[Brief]: Render every line of the records below as a JSON list of strings, one string per line, omitting blank lines.

[Dataset records]:
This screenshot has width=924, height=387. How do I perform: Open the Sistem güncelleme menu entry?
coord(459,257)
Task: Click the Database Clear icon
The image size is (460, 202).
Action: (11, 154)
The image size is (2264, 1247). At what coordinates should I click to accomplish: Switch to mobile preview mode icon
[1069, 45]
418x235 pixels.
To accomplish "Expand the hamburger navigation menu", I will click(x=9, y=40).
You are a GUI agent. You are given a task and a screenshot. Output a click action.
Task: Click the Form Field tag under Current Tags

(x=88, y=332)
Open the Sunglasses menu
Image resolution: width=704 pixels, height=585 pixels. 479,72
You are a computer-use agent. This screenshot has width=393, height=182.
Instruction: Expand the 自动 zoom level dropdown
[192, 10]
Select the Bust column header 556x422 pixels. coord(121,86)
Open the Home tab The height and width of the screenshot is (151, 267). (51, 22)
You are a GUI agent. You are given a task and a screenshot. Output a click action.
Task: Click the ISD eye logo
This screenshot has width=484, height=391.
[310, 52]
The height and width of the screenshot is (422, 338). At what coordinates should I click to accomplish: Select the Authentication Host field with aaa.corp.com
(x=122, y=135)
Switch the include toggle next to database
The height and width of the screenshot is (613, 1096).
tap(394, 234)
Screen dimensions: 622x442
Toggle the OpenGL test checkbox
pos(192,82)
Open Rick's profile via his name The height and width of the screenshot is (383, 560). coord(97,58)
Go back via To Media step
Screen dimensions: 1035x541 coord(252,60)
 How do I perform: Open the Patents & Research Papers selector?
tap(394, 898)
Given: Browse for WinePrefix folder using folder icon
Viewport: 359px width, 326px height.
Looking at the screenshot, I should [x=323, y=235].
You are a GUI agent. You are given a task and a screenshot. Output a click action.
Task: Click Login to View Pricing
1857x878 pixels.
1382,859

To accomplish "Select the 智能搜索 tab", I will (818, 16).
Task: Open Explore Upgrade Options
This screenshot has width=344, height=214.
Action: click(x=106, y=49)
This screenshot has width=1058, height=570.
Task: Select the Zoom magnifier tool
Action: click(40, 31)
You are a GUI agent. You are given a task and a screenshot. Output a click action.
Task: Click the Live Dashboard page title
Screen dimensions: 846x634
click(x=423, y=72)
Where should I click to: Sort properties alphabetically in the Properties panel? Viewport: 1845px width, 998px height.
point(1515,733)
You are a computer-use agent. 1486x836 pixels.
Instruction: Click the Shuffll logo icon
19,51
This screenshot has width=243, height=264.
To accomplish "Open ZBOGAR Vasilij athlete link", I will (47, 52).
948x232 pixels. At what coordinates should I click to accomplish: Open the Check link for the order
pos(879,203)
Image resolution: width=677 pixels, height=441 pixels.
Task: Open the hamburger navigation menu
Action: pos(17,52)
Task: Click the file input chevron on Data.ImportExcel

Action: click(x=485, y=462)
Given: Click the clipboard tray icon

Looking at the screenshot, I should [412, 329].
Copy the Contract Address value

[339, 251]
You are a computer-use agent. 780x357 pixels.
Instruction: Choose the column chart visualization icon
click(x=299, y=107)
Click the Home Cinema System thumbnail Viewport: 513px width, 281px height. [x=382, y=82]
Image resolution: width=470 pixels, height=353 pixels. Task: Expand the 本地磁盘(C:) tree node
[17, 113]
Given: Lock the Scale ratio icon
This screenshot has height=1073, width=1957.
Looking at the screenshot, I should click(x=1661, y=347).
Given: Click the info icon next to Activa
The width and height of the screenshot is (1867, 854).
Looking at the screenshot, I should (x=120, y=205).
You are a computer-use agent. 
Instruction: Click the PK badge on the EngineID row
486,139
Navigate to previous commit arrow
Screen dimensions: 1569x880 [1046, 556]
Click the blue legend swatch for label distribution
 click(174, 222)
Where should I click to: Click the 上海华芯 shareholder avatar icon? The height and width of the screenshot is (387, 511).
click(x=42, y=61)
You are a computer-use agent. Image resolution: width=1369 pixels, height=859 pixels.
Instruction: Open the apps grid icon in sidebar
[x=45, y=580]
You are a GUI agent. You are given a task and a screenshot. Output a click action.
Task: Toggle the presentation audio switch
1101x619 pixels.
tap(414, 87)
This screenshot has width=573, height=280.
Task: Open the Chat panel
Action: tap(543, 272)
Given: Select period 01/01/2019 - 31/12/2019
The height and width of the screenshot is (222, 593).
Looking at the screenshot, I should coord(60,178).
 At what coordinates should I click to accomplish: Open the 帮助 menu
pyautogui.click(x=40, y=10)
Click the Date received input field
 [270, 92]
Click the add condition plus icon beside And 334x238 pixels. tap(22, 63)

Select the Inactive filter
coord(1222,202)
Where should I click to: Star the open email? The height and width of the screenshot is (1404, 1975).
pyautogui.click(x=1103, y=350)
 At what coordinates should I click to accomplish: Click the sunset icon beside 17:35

[Full answer]:
[
  "This screenshot has width=924, height=387. How do I perform: Open the Sistem güncelleme menu entry?",
  "coord(459,257)",
  "Task: Click the Database Clear icon",
  "The image size is (460, 202).",
  "Action: (11, 154)",
  "The image size is (2264, 1247). At what coordinates should I click to accomplish: Switch to mobile preview mode icon",
  "[1069, 45]",
  "418x235 pixels.",
  "To accomplish \"Expand the hamburger navigation menu\", I will click(x=9, y=40).",
  "You are a GUI agent. You are given a task and a screenshot. Output a click action.",
  "Task: Click the Form Field tag under Current Tags",
  "(x=88, y=332)",
  "Open the Sunglasses menu",
  "Image resolution: width=704 pixels, height=585 pixels. 479,72",
  "You are a computer-use agent. This screenshot has width=393, height=182.",
  "Instruction: Expand the 自动 zoom level dropdown",
  "[192, 10]",
  "Select the Bust column header 556x422 pixels. coord(121,86)",
  "Open the Home tab The height and width of the screenshot is (151, 267). (51, 22)",
  "You are a GUI agent. You are given a task and a screenshot. Output a click action.",
  "Task: Click the ISD eye logo",
  "This screenshot has width=484, height=391.",
  "[310, 52]",
  "The height and width of the screenshot is (422, 338). At what coordinates should I click to accomplish: Select the Authentication Host field with aaa.corp.com",
  "(x=122, y=135)",
  "Switch the include toggle next to database",
  "The height and width of the screenshot is (613, 1096).",
  "tap(394, 234)",
  "Screen dimensions: 622x442",
  "Toggle the OpenGL test checkbox",
  "pos(192,82)",
  "Open Rick's profile via his name The height and width of the screenshot is (383, 560). coord(97,58)",
  "Go back via To Media step",
  "Screen dimensions: 1035x541 coord(252,60)",
  " How do I perform: Open the Patents & Research Papers selector?",
  "tap(394, 898)",
  "Given: Browse for WinePrefix folder using folder icon",
  "Viewport: 359px width, 326px height.",
  "Looking at the screenshot, I should [x=323, y=235].",
  "You are a GUI agent. You are given a task and a screenshot. Output a click action.",
  "Task: Click Login to View Pricing",
  "1857x878 pixels.",
  "1382,859",
  "To accomplish \"Select the 智能搜索 tab\", I will (818, 16).",
  "Task: Open Explore Upgrade Options",
  "This screenshot has width=344, height=214.",
  "Action: click(x=106, y=49)",
  "This screenshot has width=1058, height=570.",
  "Task: Select the Zoom magnifier tool",
  "Action: click(40, 31)",
  "You are a GUI agent. You are given a task and a screenshot. Output a click action.",
  "Task: Click the Live Dashboard page title",
  "Screen dimensions: 846x634",
  "click(x=423, y=72)",
  "Where should I click to: Sort properties alphabetically in the Properties panel? Viewport: 1845px width, 998px height.",
  "point(1515,733)",
  "You are a computer-use agent. 1486x836 pixels.",
  "Instruction: Click the Shuffll logo icon",
  "19,51",
  "This screenshot has width=243, height=264.",
  "To accomplish \"Open ZBOGAR Vasilij athlete link\", I will (47, 52).",
  "948x232 pixels. At what coordinates should I click to accomplish: Open the Check link for the order",
  "pos(879,203)",
  "Image resolution: width=677 pixels, height=441 pixels.",
  "Task: Open the hamburger navigation menu",
  "Action: pos(17,52)",
  "Task: Click the file input chevron on Data.ImportExcel",
  "Action: click(x=485, y=462)",
  "Given: Click the clipboard tray icon",
  "Looking at the screenshot, I should [412, 329].",
  "Copy the Contract Address value",
  "[339, 251]",
  "You are a computer-use agent. 780x357 pixels.",
  "Instruction: Choose the column chart visualization icon",
  "click(x=299, y=107)",
  "Click the Home Cinema System thumbnail Viewport: 513px width, 281px height. [x=382, y=82]",
  "Image resolution: width=470 pixels, height=353 pixels. Task: Expand the 本地磁盘(C:) tree node",
  "[17, 113]",
  "Given: Lock the Scale ratio icon",
  "This screenshot has height=1073, width=1957.",
  "Looking at the screenshot, I should click(x=1661, y=347).",
  "Given: Click the info icon next to Activa",
  "The width and height of the screenshot is (1867, 854).",
  "Looking at the screenshot, I should (x=120, y=205).",
  "You are a computer-use agent. ",
  "Instruction: Click the PK badge on the EngineID row",
  "486,139",
  "Navigate to previous commit arrow",
  "Screen dimensions: 1569x880 [1046, 556]",
  "Click the blue legend swatch for label distribution",
  " click(174, 222)",
  "Where should I click to: Click the 上海华芯 shareholder avatar icon? The height and width of the screenshot is (387, 511).",
  "click(x=42, y=61)",
  "You are a computer-use agent. Image resolution: width=1369 pixels, height=859 pixels.",
  "Instruction: Open the apps grid icon in sidebar",
  "[x=45, y=580]",
  "You are a GUI agent. You are given a task and a screenshot. Output a click action.",
  "Task: Toggle the presentation audio switch",
  "1101x619 pixels.",
  "tap(414, 87)",
  "This screenshot has width=573, height=280.",
  "Task: Open the Chat panel",
  "Action: tap(543, 272)",
  "Given: Select period 01/01/2019 - 31/12/2019",
  "The height and width of the screenshot is (222, 593).",
  "Looking at the screenshot, I should coord(60,178).",
  " At what coordinates should I click to accomplish: Open the 帮助 menu",
  "pyautogui.click(x=40, y=10)",
  "Click the Date received input field",
  " [270, 92]",
  "Click the add condition plus icon beside And 334x238 pixels. tap(22, 63)",
  "Select the Inactive filter",
  "coord(1222,202)",
  "Where should I click to: Star the open email? The height and width of the screenshot is (1404, 1975).",
  "pyautogui.click(x=1103, y=350)",
  " At what coordinates should I click to accomplish: Click the sunset icon beside 17:35"
]